E’ salito a sette il numero degli indagati per la morte di Alessandro Farina, il tredicenne di Pellezzano deceduto mercoledì scorso nel reparto di rianimazione dell’ospedale  Ruggi di Salerno. I sette indagati sono i cinque pediatri che hanno tenuto il piccolo in cura; un medico del 118 e un medico di base. Il ragazzino sembra soffrisse di diabete di tipo giovanile di cui nessuno si era mai accorto, anche perché l’attività fisica (praticava arti marziali) andava a compensare i problemi di glicemia.

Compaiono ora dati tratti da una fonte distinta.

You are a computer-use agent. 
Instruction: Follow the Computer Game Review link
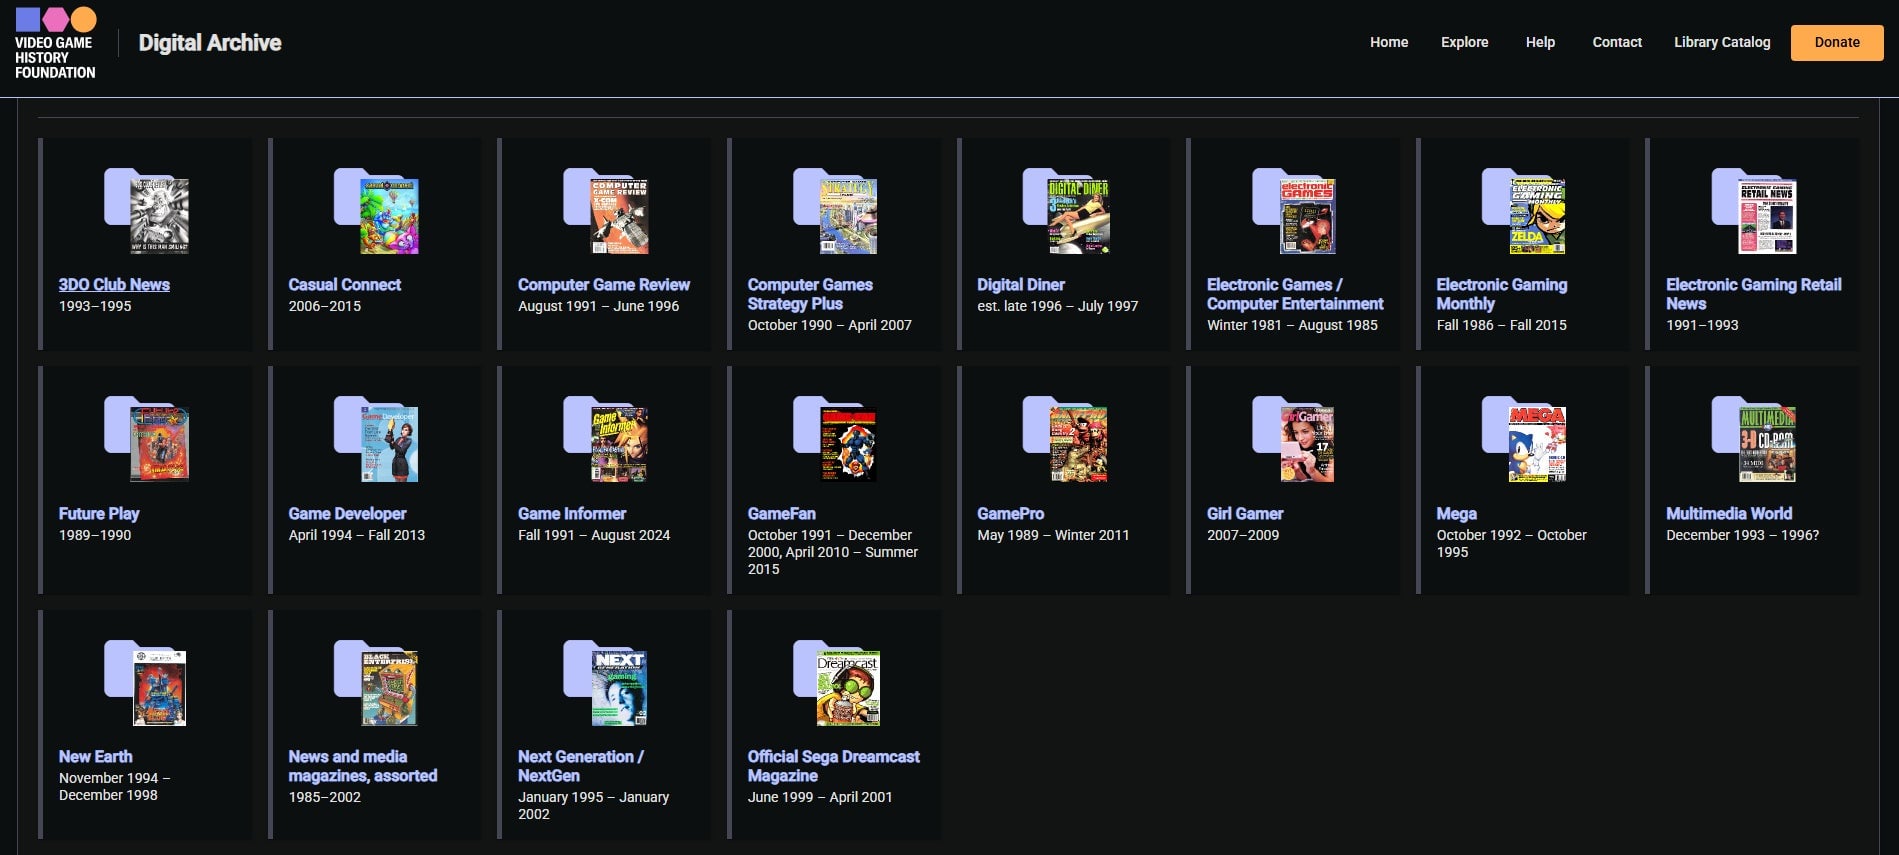click(604, 284)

E il coma diabetico potrebbe essere tra le cause della morte: al secondo ricovero, infatti, le analisi effettuate sul ragazzino hanno evidenziato un elevatissimo picco glicemico.

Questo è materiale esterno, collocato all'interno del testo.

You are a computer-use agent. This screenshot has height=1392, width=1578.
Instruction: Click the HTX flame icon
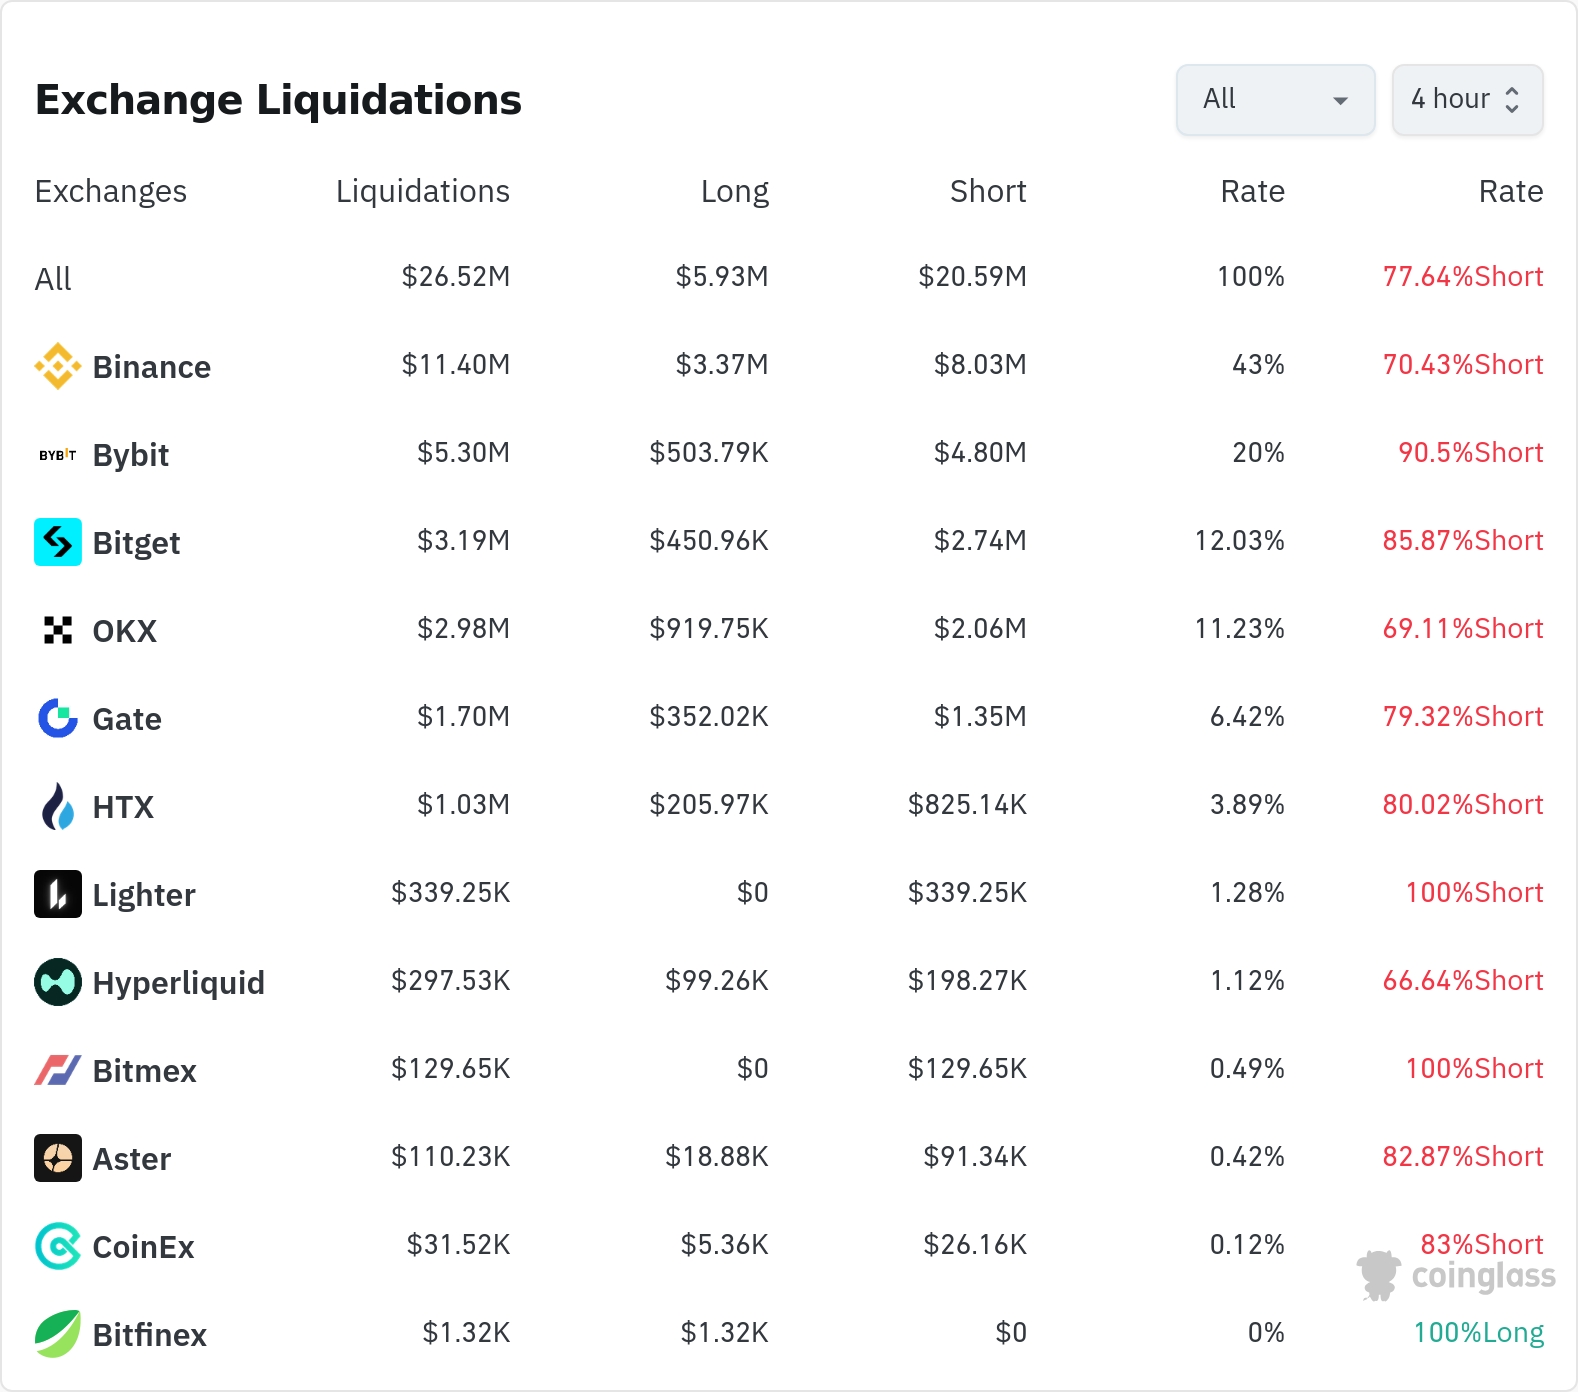(x=58, y=806)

Ma solo con i risultati dell’autopsia (entro 60 giorni) effettuata ieri pomeriggio dal medico legale Pietro Tarsitano e dal professore Antonio Correra, primario del reparto di Pediatria dell’ospedale Santobono di Napoli, ai quali il sostituto procuratore Claudia D’Alitto ha conferito l’incarico, si potranno evidenziare quelli che poyrebbero essere stati i fattori scatenanti: come una glicemia pari a 1200. All’autopsia erano presenti anche i consulenti di parte: i medici legali Marianna Longo (nominata dalla famiglia del piccolo Alessandro rappresentata dall’avvocato Federico Conte), Luigi Mastrangelo e Giuseppe Raimo, nominati dagli indagati. Il pm ha chiesto ai medici di accertare se il trattamento prestato dai sanitari sia stato conforme alle linee guida di settore o se si possano ravvisare profili di colpa per imperizia e negligenza, specificando le eventuali responsabilità e indicando, nel caso, quale sarebbe stato il trattamento più idoneo da seguire. Compreso se le cure prestate ad Alessandro, nel momento in cui ci si è accorti del diabete tanto alto, non abbiano provocato un abbassamento della glicemia troppo veloce provocando una sorta di effetto boomerang.
Intanto, oggi l’ultimo saluto ad Alessandro, alle 15 nella chiesa Santa Maria delle Grazie della frazione Capriglia a Pellezzano mentre la camera ardente, presso la locale parrocchia, sarà aperta già dalle 10.30.